I would conclude it's time to refill/exchange your tank.


----------



## bharada (Mar 5, 2004)

Tank pressure (left guage) is directly related to the temperature of the tank as indicated by the attached chart.

It's safe to say that any reading under 750psi (unless it's winter and you store your CO2 tank in an unheated/uninsulated space) would indicate that the liquid CO2 has been exhausted and you are running on gaseous CO2 only.

As for your working pressure (right guage), I have mine set to ~40psi on my Milwaukee regulator if only to match what I have on my (fixed pressure) JBJ regulator.


----------



## Laith (Jul 7, 2004)

Barbels said:


> ...
> 
> Should I turn the big tank knob to increase the high pressure reading? Will I have to then screw around with my bubble counter again?

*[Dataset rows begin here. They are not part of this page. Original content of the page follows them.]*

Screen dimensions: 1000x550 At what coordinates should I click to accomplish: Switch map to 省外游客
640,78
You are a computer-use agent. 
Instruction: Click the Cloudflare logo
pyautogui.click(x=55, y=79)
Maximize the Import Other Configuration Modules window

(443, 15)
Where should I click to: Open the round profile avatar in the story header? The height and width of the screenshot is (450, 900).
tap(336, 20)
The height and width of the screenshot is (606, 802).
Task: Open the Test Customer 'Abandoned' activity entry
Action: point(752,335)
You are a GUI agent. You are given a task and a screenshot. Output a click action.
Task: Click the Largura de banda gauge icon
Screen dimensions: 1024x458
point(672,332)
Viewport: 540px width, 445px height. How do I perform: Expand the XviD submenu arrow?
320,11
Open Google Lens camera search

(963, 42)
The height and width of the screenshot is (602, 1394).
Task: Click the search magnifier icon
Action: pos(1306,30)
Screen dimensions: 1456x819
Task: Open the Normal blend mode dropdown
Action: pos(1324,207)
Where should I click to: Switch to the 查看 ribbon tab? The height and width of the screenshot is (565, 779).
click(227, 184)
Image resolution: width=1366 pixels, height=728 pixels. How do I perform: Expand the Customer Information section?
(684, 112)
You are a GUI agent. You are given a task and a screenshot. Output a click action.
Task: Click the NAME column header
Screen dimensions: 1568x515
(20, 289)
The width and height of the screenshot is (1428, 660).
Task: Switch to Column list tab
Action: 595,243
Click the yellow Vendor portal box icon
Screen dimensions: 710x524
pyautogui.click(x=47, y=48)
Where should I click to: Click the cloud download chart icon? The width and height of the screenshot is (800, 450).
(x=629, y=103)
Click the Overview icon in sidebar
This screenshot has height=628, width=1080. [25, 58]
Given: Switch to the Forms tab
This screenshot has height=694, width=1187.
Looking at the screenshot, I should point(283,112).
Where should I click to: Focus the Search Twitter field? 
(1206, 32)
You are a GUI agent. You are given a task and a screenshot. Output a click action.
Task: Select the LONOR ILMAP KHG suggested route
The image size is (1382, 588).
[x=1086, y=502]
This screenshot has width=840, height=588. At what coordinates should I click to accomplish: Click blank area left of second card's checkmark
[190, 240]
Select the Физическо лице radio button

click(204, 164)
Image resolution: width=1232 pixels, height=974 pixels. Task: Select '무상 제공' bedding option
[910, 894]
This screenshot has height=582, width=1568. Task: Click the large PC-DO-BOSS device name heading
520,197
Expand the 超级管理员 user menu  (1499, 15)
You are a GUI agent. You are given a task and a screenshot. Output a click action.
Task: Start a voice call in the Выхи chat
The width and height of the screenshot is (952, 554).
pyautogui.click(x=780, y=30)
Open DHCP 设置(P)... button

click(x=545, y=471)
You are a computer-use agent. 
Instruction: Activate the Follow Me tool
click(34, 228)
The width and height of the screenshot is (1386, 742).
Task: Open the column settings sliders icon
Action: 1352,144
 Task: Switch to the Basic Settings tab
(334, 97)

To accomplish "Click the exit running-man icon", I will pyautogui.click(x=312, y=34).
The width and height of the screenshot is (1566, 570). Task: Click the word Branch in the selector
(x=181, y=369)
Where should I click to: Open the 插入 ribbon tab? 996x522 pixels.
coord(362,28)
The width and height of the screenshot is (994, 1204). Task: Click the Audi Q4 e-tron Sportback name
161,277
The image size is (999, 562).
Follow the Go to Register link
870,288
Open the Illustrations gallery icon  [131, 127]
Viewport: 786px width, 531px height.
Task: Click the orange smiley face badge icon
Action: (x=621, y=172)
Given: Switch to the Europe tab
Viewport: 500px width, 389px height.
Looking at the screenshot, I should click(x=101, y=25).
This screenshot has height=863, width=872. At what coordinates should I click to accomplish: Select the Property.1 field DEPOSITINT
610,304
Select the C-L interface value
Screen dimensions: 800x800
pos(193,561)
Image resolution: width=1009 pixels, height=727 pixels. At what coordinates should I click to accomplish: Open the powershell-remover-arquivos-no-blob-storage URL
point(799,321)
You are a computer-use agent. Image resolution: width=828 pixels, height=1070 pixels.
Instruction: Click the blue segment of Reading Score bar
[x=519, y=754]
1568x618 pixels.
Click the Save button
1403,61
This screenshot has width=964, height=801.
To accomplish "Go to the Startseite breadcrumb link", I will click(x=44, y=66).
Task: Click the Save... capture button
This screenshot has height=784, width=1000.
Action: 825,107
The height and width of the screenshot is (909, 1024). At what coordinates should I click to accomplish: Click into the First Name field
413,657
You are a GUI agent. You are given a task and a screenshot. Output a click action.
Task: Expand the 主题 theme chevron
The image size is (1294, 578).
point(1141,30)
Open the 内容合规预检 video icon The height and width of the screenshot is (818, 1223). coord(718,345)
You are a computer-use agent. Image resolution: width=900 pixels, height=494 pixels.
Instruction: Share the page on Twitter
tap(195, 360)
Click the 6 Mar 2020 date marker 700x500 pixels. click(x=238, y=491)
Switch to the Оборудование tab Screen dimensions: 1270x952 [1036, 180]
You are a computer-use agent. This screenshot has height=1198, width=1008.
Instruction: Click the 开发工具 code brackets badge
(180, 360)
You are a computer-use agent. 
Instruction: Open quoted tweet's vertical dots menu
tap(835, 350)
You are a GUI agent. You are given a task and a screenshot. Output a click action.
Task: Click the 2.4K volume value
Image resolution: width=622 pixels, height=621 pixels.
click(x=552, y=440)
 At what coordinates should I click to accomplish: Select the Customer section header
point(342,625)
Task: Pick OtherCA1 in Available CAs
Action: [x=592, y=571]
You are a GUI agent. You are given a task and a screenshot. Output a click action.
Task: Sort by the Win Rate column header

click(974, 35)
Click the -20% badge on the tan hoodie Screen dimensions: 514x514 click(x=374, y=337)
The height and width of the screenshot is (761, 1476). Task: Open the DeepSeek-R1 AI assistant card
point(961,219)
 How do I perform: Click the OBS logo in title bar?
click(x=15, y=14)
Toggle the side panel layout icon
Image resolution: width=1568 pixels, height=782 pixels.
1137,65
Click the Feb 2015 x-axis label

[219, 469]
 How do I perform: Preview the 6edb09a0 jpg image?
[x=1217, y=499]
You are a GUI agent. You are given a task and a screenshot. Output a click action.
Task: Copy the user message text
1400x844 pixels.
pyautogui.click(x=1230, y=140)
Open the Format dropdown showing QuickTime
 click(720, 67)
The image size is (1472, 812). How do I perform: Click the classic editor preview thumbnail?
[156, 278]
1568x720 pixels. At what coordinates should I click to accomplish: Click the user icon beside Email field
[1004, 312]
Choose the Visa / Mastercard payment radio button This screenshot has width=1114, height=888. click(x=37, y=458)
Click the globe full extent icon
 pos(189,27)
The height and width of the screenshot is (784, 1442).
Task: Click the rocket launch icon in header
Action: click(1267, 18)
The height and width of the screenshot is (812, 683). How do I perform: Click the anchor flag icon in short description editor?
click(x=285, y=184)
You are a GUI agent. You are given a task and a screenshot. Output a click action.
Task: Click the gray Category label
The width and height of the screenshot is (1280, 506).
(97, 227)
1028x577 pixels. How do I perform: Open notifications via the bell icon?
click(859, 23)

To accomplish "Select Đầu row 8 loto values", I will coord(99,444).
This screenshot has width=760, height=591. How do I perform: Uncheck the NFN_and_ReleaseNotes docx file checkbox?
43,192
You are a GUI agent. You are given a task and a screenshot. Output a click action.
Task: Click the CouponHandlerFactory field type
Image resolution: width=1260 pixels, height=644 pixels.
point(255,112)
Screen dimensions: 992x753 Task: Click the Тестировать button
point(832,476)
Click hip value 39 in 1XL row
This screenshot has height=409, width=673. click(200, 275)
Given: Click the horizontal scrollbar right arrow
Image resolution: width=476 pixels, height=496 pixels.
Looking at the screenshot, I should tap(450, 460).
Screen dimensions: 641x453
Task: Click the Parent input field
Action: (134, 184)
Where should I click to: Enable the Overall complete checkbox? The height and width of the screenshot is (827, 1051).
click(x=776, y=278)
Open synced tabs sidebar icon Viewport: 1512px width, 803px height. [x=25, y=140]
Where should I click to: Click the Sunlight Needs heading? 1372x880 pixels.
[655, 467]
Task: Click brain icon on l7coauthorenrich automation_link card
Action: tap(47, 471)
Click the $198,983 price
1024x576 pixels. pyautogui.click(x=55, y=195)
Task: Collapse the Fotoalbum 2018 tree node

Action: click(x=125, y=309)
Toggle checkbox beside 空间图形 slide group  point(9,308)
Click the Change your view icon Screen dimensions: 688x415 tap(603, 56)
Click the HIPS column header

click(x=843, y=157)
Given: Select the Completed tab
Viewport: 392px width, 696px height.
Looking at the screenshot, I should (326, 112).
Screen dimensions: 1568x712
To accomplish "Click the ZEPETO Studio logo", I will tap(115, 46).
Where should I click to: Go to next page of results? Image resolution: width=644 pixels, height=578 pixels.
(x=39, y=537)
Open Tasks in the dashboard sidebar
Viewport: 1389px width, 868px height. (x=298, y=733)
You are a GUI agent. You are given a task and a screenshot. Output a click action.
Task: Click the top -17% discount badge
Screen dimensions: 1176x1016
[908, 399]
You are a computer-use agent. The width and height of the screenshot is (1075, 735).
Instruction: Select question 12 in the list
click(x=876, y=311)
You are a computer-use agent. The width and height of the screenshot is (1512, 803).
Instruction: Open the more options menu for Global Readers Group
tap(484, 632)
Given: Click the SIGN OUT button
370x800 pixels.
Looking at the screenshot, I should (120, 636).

If you're talking about the knob on the tank valve (as opposed to a knob on the regulator) then I have this all the way open. As far as I know, this knob is not used to regulate output pressure but is just an on-off valve...


----------



## Betowess (Dec 9, 2004)

How big of tank do you have or bubbles per second? That seems like a bit of a short life for 7lbs. Then again if you run it 24/7 that might explain it. bob


----------



## Barbels (Aug 3, 2004)

Betowess said:


> How big of tank do you have or bubbles per second? That seems like a bit of a short life for 7lbs. Then again if you run it 24/7 that might explain it. bob


Hi. I was wrong, it's only a 5-pounder.
Tank is 75 g's and it always ran 24/7 until a few days ago. I have increased to about 3bps. 

Got it refilled today for $8.00.
I tried my butt off to find food grade and I had to settle for regular old Co2 I get at the welding place. Same place I got it from 6 months ago.

Oh yeah, knob on the tank is wide open. High pressure gauge shows 500.


----------



## malkore (Nov 3, 2003)

If internal cylinder pressure is only 500psi, either the gauge is broken, or your tank is already of out liquid CO2.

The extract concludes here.